[Start of RECORD LIST]

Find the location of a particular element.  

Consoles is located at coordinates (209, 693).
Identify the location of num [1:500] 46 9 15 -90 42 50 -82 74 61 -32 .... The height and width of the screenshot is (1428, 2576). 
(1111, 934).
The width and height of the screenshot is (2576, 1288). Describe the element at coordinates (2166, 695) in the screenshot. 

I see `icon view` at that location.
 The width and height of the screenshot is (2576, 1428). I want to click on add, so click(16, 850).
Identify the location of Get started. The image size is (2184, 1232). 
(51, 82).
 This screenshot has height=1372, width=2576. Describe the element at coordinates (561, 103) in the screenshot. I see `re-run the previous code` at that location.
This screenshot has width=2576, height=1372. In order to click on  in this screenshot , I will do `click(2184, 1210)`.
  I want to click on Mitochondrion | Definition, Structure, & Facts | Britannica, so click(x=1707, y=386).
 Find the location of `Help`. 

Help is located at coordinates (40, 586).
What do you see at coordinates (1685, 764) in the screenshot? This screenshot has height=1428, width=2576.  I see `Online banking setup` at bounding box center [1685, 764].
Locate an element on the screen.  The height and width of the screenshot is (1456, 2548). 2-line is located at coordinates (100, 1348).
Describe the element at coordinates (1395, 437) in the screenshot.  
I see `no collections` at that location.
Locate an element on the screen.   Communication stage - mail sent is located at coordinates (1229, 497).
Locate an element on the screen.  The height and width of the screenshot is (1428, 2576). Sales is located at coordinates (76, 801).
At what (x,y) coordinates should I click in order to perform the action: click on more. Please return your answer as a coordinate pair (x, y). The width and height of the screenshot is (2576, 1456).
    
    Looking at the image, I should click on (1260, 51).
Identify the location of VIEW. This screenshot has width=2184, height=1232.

[End of RECORD LIST]

→ STATED TASK
Please filter the records above, keeping every line that contains the string "location". Copy each matching line unchanged.

→ TASK RESULT
Find the location of a particular element.  
Identify the location of num [1:500] 46 9 15 -90 42 50 -82 74 61 -32 .... The height and width of the screenshot is (1428, 2576). 
I see `icon view` at that location.
Identify the location of Get started. The image size is (2184, 1232). 
 This screenshot has height=1372, width=2576. Describe the element at coordinates (561, 103) in the screenshot. I see `re-run the previous code` at that location.
 Find the location of `Help`. 
I see `no collections` at that location.
Identify the location of VIEW. This screenshot has width=2184, height=1232.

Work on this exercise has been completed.